TASK ITEM: Your answer should be an exact copy of the listing.

************

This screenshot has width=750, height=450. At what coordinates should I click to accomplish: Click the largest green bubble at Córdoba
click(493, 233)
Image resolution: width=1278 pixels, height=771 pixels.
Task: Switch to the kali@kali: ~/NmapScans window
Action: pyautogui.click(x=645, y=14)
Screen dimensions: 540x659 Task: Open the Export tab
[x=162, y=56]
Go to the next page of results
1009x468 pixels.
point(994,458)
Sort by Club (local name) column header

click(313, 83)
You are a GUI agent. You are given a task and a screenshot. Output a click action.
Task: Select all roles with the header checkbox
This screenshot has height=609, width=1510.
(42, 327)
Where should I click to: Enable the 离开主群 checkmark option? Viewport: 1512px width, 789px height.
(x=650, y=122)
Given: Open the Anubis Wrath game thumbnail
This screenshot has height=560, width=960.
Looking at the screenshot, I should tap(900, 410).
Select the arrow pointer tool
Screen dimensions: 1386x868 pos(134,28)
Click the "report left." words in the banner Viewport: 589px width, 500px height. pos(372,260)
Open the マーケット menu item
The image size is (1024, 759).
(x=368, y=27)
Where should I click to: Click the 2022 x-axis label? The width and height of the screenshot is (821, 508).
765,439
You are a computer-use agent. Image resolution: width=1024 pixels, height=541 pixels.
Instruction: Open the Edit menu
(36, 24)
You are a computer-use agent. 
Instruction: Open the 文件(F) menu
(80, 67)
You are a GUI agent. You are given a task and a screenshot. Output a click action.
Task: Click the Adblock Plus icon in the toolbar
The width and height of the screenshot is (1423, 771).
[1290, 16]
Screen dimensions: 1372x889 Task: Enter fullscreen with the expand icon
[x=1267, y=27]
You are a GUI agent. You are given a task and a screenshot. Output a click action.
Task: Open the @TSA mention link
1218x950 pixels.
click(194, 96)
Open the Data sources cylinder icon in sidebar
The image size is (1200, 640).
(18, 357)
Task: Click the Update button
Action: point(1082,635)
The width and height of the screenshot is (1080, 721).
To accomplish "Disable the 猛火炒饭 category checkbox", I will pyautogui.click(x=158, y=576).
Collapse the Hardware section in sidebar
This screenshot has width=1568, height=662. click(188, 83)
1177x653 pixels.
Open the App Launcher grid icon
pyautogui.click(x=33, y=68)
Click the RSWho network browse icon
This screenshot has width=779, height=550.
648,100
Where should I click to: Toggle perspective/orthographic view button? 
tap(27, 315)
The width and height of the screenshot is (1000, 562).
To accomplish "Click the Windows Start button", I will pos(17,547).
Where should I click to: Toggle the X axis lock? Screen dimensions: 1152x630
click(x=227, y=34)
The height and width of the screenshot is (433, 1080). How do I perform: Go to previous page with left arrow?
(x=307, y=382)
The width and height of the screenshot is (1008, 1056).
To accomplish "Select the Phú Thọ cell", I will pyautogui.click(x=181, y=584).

************

ANSWER:
This screenshot has width=750, height=450. At what coordinates should I click to accomplish: Click the largest green bubble at Córdoba
click(493, 233)
Image resolution: width=1278 pixels, height=771 pixels.
Task: Switch to the kali@kali: ~/NmapScans window
Action: pyautogui.click(x=645, y=14)
Screen dimensions: 540x659 Task: Open the Export tab
[x=162, y=56]
Go to the next page of results
1009x468 pixels.
point(994,458)
Sort by Club (local name) column header

click(313, 83)
You are a GUI agent. You are given a task and a screenshot. Output a click action.
Task: Select all roles with the header checkbox
This screenshot has height=609, width=1510.
(42, 327)
Where should I click to: Enable the 离开主群 checkmark option? Viewport: 1512px width, 789px height.
(x=650, y=122)
Given: Open the Anubis Wrath game thumbnail
This screenshot has height=560, width=960.
Looking at the screenshot, I should tap(900, 410).
Select the arrow pointer tool
Screen dimensions: 1386x868 pos(134,28)
Click the "report left." words in the banner Viewport: 589px width, 500px height. pos(372,260)
Open the マーケット menu item
The image size is (1024, 759).
(x=368, y=27)
Where should I click to: Click the 2022 x-axis label? The width and height of the screenshot is (821, 508).
765,439
You are a computer-use agent. Image resolution: width=1024 pixels, height=541 pixels.
Instruction: Open the Edit menu
(36, 24)
You are a computer-use agent. 
Instruction: Open the 文件(F) menu
(80, 67)
You are a GUI agent. You are given a task and a screenshot. Output a click action.
Task: Click the Adblock Plus icon in the toolbar
The width and height of the screenshot is (1423, 771).
[1290, 16]
Screen dimensions: 1372x889 Task: Enter fullscreen with the expand icon
[x=1267, y=27]
You are a GUI agent. You are given a task and a screenshot. Output a click action.
Task: Open the @TSA mention link
1218x950 pixels.
click(194, 96)
Open the Data sources cylinder icon in sidebar
The image size is (1200, 640).
(18, 357)
Task: Click the Update button
Action: point(1082,635)
The width and height of the screenshot is (1080, 721).
To accomplish "Disable the 猛火炒饭 category checkbox", I will pyautogui.click(x=158, y=576).
Collapse the Hardware section in sidebar
This screenshot has width=1568, height=662. click(188, 83)
1177x653 pixels.
Open the App Launcher grid icon
pyautogui.click(x=33, y=68)
Click the RSWho network browse icon
This screenshot has width=779, height=550.
648,100
Where should I click to: Toggle perspective/orthographic view button? 
tap(27, 315)
The width and height of the screenshot is (1000, 562).
To accomplish "Click the Windows Start button", I will pos(17,547).
Where should I click to: Toggle the X axis lock? Screen dimensions: 1152x630
click(x=227, y=34)
The height and width of the screenshot is (433, 1080). How do I perform: Go to previous page with left arrow?
(x=307, y=382)
The width and height of the screenshot is (1008, 1056).
To accomplish "Select the Phú Thọ cell", I will pyautogui.click(x=181, y=584).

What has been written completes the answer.